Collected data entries
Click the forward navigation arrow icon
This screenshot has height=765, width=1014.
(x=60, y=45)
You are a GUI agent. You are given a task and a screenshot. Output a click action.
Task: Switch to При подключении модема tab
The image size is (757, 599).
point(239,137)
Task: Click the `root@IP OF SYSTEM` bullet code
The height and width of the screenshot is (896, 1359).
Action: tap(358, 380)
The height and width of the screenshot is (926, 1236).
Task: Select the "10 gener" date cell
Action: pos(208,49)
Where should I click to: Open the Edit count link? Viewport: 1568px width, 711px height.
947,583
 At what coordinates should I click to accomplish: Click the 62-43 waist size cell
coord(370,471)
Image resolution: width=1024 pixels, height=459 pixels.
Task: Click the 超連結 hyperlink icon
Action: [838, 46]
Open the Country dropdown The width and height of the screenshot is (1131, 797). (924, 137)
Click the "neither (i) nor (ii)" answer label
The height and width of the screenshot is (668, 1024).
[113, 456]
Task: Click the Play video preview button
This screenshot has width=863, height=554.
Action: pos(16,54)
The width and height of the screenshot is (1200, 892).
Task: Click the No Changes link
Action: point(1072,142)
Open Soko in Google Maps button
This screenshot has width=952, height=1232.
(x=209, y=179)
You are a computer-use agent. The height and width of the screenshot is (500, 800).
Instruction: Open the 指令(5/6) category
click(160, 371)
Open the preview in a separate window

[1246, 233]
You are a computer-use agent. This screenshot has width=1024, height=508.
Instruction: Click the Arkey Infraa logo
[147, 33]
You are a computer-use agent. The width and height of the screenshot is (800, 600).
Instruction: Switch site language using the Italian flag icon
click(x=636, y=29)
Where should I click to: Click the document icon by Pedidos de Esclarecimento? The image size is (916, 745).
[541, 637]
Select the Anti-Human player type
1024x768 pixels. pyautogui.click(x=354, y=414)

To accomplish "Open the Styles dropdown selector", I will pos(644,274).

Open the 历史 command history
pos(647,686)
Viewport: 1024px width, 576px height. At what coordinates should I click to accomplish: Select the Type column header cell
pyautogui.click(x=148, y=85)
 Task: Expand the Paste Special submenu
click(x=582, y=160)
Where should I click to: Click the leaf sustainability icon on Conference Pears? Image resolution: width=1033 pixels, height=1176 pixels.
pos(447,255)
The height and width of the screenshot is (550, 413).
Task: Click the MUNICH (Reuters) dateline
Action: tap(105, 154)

EXERCISE BRIEF: Lines from the one containing "Select the Anti-Human player type" to the last line above, both included: copy these exactly and write nothing else.

OUTPUT OF THE EXERCISE:
Select the Anti-Human player type
1024x768 pixels. pyautogui.click(x=354, y=414)

To accomplish "Open the Styles dropdown selector", I will pos(644,274).

Open the 历史 command history
pos(647,686)
Viewport: 1024px width, 576px height. At what coordinates should I click to accomplish: Select the Type column header cell
pyautogui.click(x=148, y=85)
 Task: Expand the Paste Special submenu
click(x=582, y=160)
Where should I click to: Click the leaf sustainability icon on Conference Pears? Image resolution: width=1033 pixels, height=1176 pixels.
pos(447,255)
The height and width of the screenshot is (550, 413).
Task: Click the MUNICH (Reuters) dateline
Action: tap(105, 154)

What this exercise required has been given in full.